Danke für deine Hilfe, wenn du mir aber nicht erklärst was du da machst dann nützt es mir auch nichts, ich will ja nicht , dass es einfach nur funktioniert, sondern ich will es auch verstehen ...


----------



## Guillermo (14. Mai 2008)

Hab jetzt erneut dein Programm benützt,  es geht nicht, als 2.Koordinate wird immer 6 gewählt, obwohl ich als Intervall 1 bis 5 angegeben habe...


----------



## devDevil (15. Mai 2008)

Ich erklär es dir nicht, weil du einfach den VERDAMMTEN Link lesen sollst statt hier 1000x das selbe zu fragen ohne dich mal ein Bisschen selbst zu bemühen. Das ist einfach nur dreist!


----------



## Guillermo (15. Mai 2008)

Das System selbst verstehe ich ja , auch dass du eine Sperre eingebaut hast und so find ich gut, aber ich verstehe nicht was das mit "inline" ist und so ...
Glaub mir, ich hab nicht nur einen Link angesehen, hab ziemlich viele Seiten angeschaut  zum Thema ZUfallszahlen, habe schon alles Möglichkeiten durch, kann das nicht sein, dass das irgendwas damit zu tun hat , dass ich eine Klasse benutzte?
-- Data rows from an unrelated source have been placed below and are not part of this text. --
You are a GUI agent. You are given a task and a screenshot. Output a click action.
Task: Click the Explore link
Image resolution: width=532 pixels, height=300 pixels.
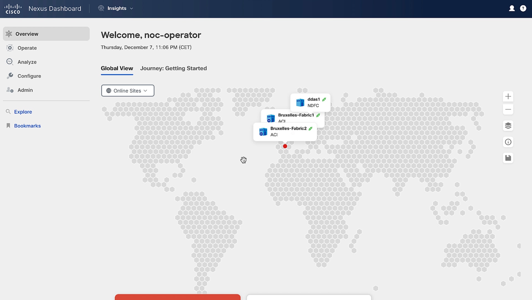23,112
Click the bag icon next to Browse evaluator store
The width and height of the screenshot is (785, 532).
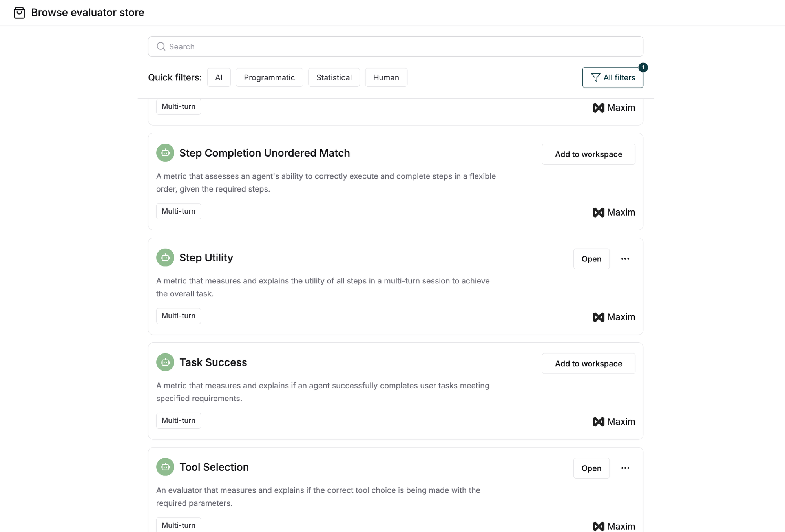pos(20,13)
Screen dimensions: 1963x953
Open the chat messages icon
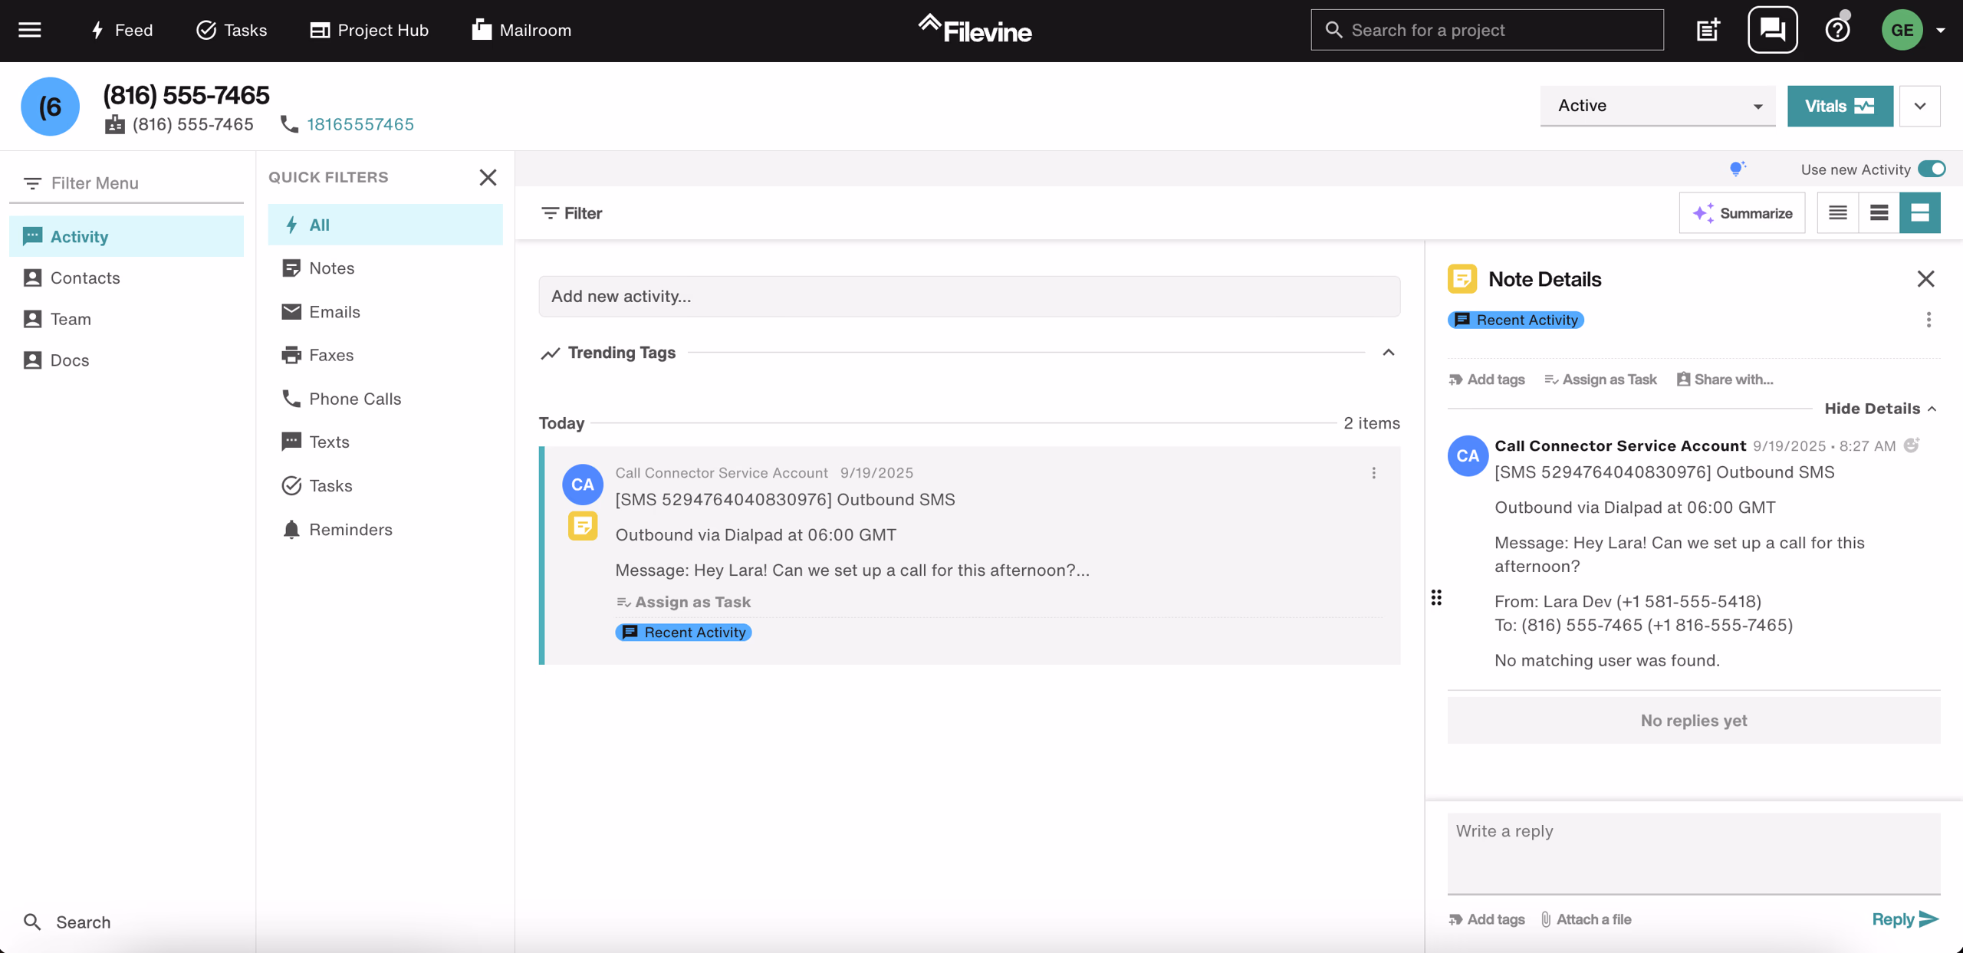1772,29
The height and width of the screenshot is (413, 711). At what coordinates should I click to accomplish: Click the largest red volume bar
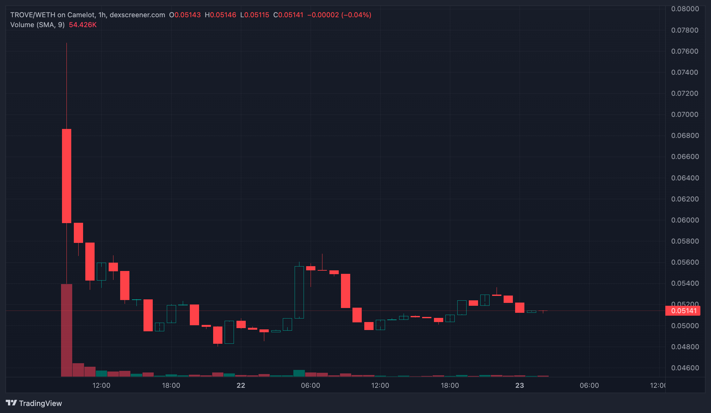(x=66, y=330)
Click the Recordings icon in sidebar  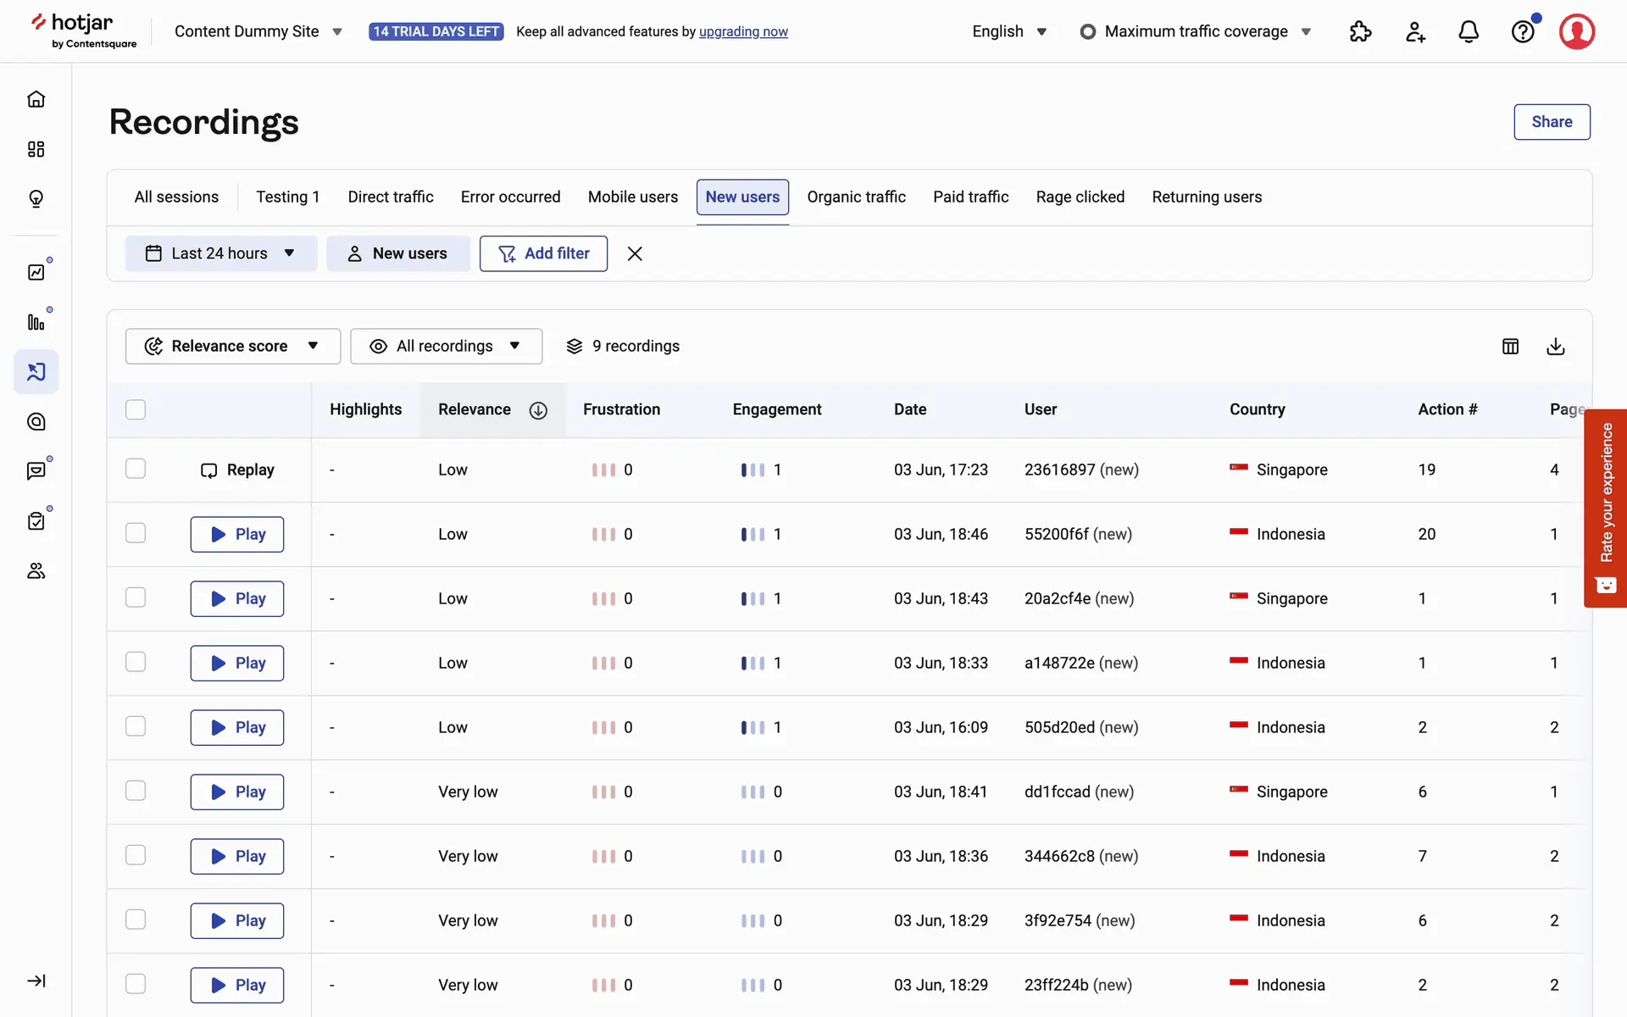[x=36, y=372]
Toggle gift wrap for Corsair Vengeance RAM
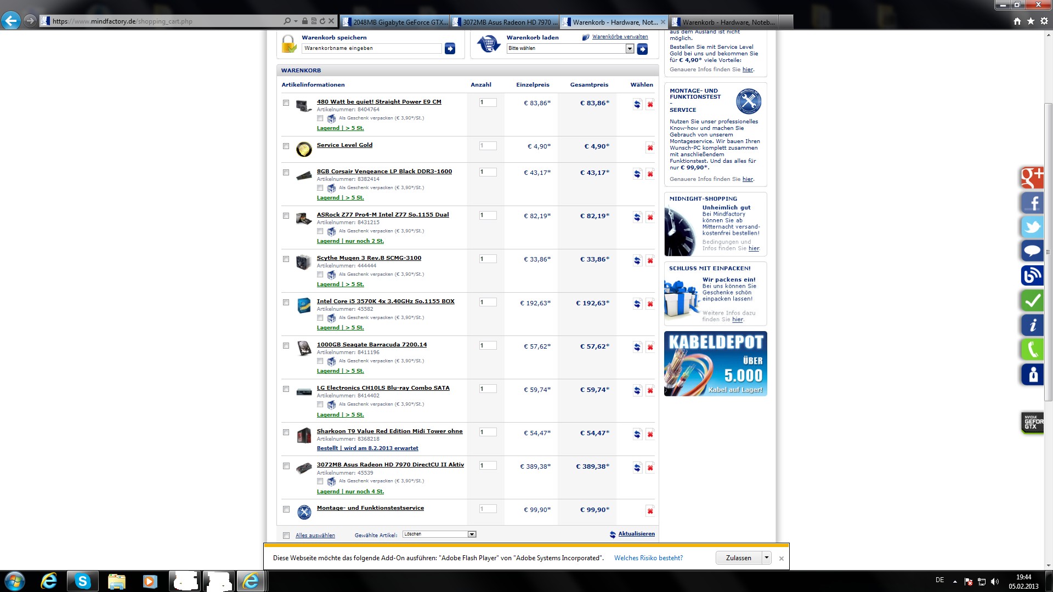1053x592 pixels. click(320, 188)
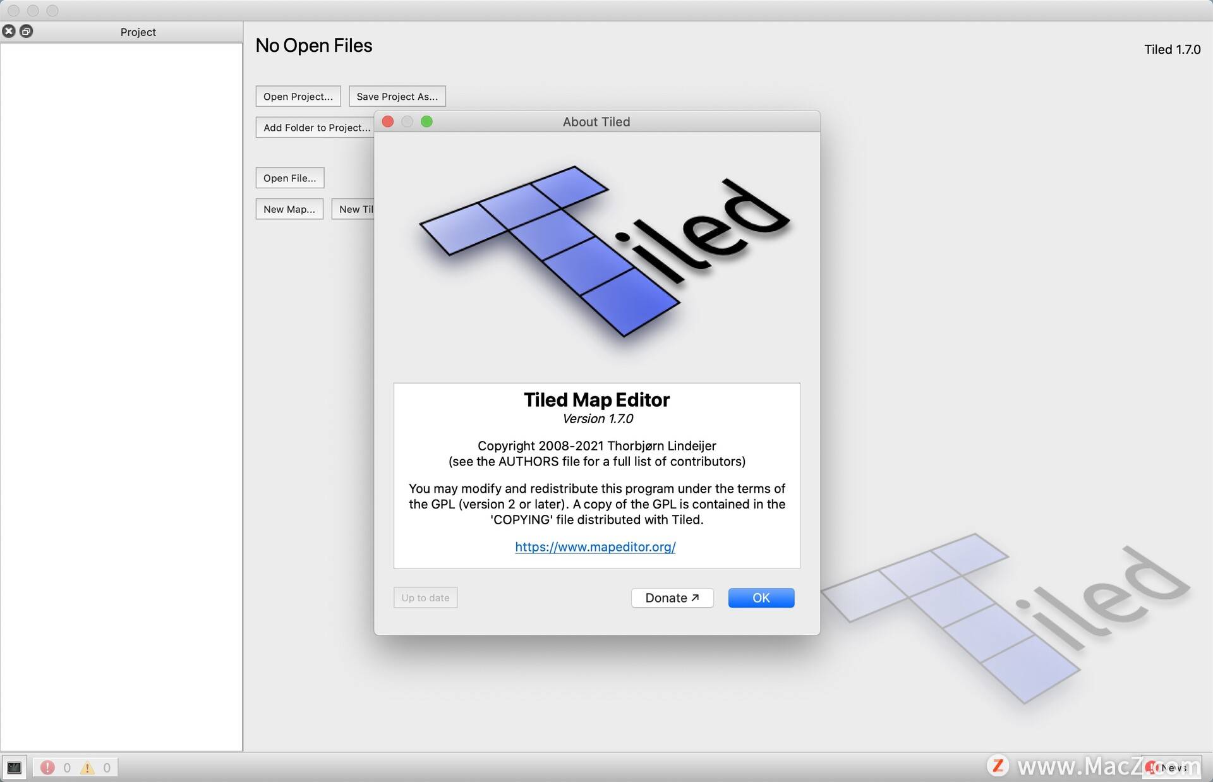Click Save Project As... button
Screen dimensions: 1213x782
click(397, 96)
Vielleicht benutzte ich sie ja falsch.
Fakt ist ich "programmiere" ein Spiel, und zwar Schiffe Versenken, bin kein Profi deshalb probiere ich mich an kleineren Projekten aus,  ich poste hier nochmal den ganzen Code vielleicht kann ja einer von euch den Fehler erkennen...
Die Zufallszahlen brauche ich für die "künstliche Intelligenz" , damit der PC praktisch den echten Spieler beschießt...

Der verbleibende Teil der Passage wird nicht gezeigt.